Tesla, Inc. recently filed a patent application for a software process that collects data to train its self-driving systems – data that’s coming from their fleet of customers. The company has a large base of vehicles on the road that are creating an avalanche of data that needs management, but their answer to the problem still needs to meet patent requirements.
A Tesla car’s computer gathers sensor data, and according to their filing, will run it through specific filters to decide what to do with the new information. If the system qualifies it as acceptable training data, the car will send it to Tesla to add to their growing collection.

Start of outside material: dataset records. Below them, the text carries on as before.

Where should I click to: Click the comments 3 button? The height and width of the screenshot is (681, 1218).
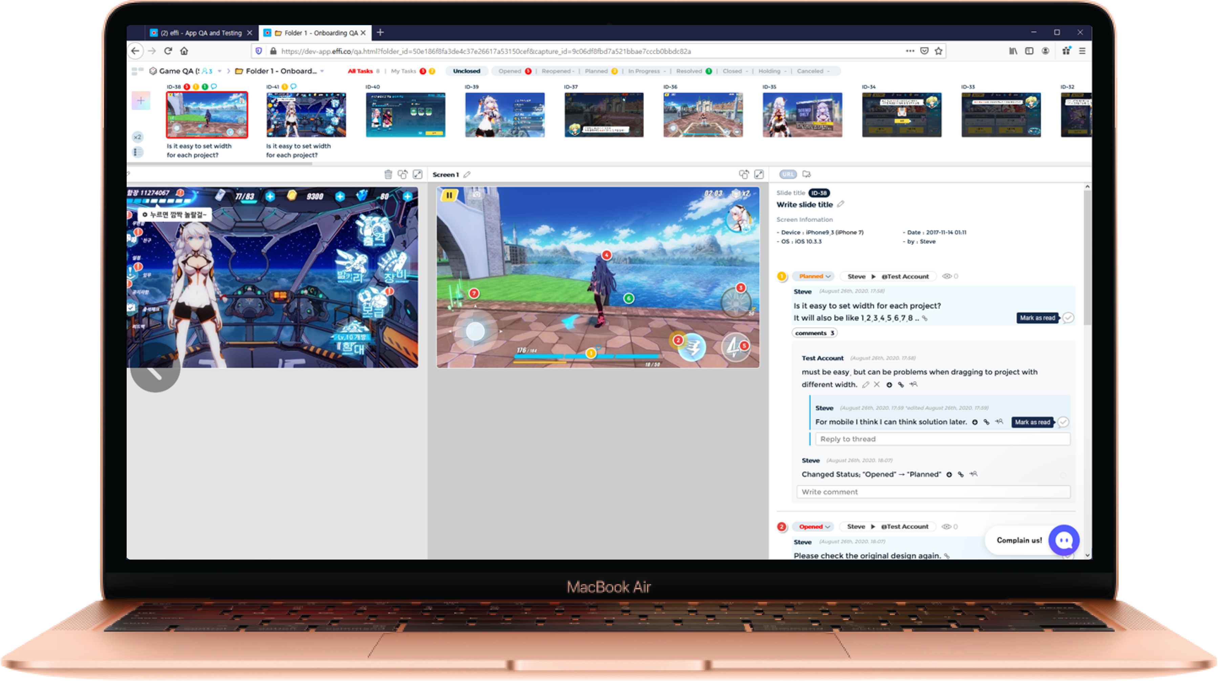tap(815, 333)
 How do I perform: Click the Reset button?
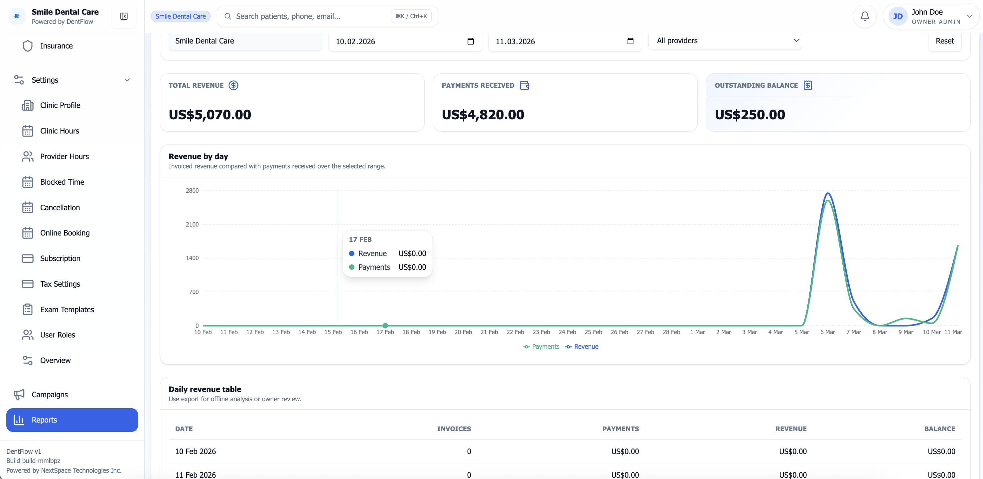point(945,41)
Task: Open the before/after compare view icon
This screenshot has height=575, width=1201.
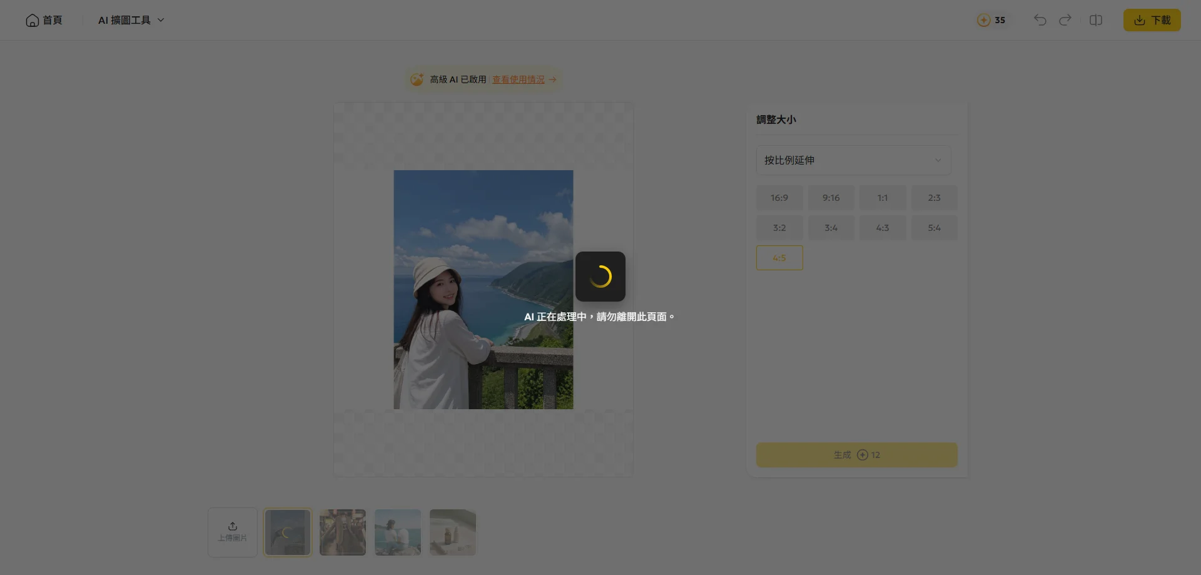Action: tap(1097, 20)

Tesla’s development looks to cut down on the tedious work that comes with sorting through data, but just because they’ve developed this new process doesn’t mean it’s automatically fit for a patent. Like patents for manufacturing processes or tangible devices, their software has to live up to specifications:
- It needs to consist of patentable subject matter
- The idea or implementation must be novel
- There must be a non-obvious advancement from previous ideas
- Disclosure in the filing has to meet standards
Software innovations can be incredibly valuable, and they may be protectable by patents. The patent application process can be costly and time-consuming, so make sure that your invention meets the criteria.